How to Strike Effective Blow At Hollywood Anti-Labor Films
Daily Worker, July 15, 1935
by
Samuel Brody
The struggle against those Hollywood films which are directed against the interests of the American working-class has been the central task of the revolutionary film movement from its very inception. This struggle gains in intensity and significance today when the bourgeois film of war and anti-labor propaganda, finds its expression in series of films appearing with accelerated frequency on American screens. (“Black Fury,” “Devil dogs of the Air,” “Oil for the Lamps of China,” “Stranded” and “Flirtation Walk,” etc.)
More and more the labor movement and its mass organizations are recognizing the seriousness of this menace, the conscious utilization by the ruling class of the screen as capitalist propaganda (seventy-five million attend movie showings every week in the United States!) This recognition is most encouraging. It indicates that the struggle against Hollywood is becoming the concern of the organized sections of the working-class as a whole rather than being confined to the Film and Photo League alone, although the latter organization has been carrying the brunt of this struggle single-handed for many years.

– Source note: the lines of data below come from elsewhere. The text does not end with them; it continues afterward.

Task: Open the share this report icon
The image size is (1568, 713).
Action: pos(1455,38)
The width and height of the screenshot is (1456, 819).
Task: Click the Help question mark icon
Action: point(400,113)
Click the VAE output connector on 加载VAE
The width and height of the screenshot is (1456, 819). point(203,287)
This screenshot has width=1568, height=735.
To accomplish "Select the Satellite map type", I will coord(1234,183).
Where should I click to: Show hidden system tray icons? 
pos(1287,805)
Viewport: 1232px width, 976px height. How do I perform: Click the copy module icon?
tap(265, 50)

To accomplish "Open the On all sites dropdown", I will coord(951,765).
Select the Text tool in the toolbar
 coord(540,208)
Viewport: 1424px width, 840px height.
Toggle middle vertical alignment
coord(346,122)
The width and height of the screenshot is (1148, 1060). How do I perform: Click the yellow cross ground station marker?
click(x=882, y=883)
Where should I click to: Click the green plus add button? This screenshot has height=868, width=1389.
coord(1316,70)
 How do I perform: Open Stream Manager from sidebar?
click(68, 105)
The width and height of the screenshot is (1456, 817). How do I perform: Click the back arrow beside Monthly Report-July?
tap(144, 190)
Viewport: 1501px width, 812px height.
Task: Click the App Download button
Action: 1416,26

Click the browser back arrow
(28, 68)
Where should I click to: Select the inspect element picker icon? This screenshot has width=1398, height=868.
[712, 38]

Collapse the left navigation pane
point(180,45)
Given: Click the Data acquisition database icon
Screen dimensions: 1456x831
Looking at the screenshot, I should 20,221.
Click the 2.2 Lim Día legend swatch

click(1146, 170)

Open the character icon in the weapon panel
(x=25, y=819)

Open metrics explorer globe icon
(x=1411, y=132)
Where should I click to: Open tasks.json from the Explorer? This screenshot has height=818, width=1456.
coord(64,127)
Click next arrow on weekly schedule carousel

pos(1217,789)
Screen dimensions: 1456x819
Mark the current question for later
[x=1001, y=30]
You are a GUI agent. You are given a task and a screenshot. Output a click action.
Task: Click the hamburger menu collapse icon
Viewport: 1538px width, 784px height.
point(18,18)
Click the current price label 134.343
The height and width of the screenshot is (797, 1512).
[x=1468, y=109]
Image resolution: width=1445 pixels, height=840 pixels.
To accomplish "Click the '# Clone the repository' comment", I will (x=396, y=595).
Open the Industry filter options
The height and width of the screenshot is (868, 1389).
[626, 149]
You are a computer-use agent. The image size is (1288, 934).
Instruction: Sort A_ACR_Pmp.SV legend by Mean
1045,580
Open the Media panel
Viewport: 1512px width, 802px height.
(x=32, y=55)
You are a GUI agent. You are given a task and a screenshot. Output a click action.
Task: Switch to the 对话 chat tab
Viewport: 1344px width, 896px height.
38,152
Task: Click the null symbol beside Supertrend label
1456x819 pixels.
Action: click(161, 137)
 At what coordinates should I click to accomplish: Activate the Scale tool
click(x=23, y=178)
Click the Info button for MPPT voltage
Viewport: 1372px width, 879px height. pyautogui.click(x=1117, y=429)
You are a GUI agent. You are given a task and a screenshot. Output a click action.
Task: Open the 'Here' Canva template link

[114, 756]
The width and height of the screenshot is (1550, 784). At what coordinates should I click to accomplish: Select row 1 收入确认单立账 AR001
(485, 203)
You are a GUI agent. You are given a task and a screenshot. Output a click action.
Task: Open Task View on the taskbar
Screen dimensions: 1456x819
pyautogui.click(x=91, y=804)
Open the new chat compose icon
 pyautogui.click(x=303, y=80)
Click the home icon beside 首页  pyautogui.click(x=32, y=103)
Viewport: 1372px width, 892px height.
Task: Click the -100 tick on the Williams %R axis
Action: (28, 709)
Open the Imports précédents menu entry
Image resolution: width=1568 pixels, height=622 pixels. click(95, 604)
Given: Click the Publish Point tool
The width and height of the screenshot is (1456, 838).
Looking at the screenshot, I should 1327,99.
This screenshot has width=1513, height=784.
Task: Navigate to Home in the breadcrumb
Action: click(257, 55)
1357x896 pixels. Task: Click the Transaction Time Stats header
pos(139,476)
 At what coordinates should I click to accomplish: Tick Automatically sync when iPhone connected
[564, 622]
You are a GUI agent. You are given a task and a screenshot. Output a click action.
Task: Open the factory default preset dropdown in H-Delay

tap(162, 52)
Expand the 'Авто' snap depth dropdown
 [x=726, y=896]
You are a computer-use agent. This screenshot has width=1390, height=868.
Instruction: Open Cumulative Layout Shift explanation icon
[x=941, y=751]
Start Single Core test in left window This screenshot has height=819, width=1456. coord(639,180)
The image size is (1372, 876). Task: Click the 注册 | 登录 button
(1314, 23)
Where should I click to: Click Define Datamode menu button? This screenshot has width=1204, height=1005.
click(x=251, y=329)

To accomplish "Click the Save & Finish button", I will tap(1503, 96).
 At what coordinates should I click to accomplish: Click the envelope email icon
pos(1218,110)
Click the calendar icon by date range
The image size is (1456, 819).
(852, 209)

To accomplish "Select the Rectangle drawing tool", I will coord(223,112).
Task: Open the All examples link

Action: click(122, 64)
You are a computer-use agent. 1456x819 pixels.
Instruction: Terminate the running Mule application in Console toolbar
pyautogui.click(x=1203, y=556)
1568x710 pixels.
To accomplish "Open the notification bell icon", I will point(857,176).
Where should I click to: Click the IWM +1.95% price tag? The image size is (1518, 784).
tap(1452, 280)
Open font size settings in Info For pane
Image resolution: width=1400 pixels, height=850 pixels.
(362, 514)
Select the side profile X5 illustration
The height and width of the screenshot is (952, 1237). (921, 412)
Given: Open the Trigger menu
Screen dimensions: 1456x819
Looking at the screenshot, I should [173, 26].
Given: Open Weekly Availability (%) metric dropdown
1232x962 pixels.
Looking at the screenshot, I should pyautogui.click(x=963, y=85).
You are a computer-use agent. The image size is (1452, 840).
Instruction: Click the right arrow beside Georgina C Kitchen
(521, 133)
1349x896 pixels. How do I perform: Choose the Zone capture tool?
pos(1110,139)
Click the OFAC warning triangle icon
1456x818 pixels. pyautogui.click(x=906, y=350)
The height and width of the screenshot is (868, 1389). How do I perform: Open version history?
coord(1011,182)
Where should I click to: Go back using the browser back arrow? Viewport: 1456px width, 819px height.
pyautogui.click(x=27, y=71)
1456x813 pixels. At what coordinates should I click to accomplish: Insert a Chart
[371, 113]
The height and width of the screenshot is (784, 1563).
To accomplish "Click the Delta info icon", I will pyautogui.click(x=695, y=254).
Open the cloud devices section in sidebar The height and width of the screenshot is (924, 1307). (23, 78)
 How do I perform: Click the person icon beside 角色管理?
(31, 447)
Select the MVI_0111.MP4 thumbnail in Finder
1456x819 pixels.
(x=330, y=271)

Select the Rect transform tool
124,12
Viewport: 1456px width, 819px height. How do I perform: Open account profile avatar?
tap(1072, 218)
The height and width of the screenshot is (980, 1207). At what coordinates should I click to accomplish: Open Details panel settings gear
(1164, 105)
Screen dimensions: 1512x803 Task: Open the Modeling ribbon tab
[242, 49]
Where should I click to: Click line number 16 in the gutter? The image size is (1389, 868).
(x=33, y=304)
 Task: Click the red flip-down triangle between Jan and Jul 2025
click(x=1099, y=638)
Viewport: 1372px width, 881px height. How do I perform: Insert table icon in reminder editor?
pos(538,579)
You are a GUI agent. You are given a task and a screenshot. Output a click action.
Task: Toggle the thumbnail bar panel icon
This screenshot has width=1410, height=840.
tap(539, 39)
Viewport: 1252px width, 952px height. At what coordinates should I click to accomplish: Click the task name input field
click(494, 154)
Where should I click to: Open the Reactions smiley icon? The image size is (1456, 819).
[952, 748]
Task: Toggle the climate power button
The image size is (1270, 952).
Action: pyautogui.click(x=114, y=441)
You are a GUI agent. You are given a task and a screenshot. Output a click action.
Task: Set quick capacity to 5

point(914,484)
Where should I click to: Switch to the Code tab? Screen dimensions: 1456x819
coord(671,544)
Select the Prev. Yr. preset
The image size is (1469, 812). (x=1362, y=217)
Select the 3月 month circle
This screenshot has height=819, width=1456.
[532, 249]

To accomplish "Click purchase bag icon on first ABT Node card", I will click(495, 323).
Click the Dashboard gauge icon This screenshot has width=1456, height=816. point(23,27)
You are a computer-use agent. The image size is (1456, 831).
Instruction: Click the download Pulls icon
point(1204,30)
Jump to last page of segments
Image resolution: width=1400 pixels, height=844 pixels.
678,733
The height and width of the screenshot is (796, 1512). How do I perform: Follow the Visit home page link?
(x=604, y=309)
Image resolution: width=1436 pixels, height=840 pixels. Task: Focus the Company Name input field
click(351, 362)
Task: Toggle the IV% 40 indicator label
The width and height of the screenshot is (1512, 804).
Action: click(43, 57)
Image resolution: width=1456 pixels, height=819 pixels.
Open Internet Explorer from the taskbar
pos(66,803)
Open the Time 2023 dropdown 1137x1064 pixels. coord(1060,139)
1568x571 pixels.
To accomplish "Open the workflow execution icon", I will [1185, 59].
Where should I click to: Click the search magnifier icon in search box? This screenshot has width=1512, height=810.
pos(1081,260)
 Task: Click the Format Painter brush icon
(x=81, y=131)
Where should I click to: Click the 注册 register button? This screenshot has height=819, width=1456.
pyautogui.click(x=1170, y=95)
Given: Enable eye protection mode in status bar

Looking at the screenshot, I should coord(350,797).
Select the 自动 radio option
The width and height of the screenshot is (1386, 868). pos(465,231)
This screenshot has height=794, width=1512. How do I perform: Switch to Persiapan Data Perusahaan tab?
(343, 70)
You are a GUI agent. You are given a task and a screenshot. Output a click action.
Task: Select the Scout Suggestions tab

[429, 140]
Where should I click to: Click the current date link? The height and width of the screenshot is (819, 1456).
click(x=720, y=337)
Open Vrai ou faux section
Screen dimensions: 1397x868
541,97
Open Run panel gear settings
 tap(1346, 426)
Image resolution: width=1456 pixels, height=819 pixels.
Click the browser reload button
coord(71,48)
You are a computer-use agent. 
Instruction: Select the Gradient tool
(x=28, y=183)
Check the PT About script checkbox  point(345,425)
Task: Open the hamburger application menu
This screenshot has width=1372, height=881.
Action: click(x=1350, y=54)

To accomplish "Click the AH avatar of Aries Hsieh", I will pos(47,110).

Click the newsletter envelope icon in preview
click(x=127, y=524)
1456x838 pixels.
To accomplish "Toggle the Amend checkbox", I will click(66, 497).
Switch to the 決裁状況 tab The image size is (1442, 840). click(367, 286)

The splendid report in the Daily Worker of the fight carried on by the Vanguard Community Center in a Bronx neighborhood theater against “Black Fury” is but one example pointing to the fact that our mass organizations are awaking to the struggle. That this report appeared in our Party life column conducted by the Central Organization Department is indeed significant and will further encourage workers to continue this struggle which must be linked up with the every-day actions of mass organizations against the threat of war (witness the fight of the American League Against War and Facism against “No Greater Glory” recently), against Hearst (responsible for most Warner Bros. film propaganda)and even around immediate issues like the recent meat strike (the newsreels were fully used to defend the meat packers against the consumers).
Some confusion still exists, however, as to how specifically this struggle is to be conducted. I want to quote, for instance, a few lines from a letter which appeared recently in the Readers’ Letters section of the Daily Worker:
To place the emphasis on sending letters to producers is to dilute the fight against Hollywood into an ineffectual affair. What is the main object of our campaign against any particular reactionary film? To mobilize the masses in the neighborhood against it. To expose the contents of the film in the clearest and most thorough fashion so that even those workers who do go to see it will look upon it in a critical light and understand our position. To build and recruit members into the particular organization carrying on the struggle whether it be the Film and Photo League, the American League Against War and Fascism. or, as was the case around “Black Fury” at the Allerton Theatre and the Vanguard Community Center.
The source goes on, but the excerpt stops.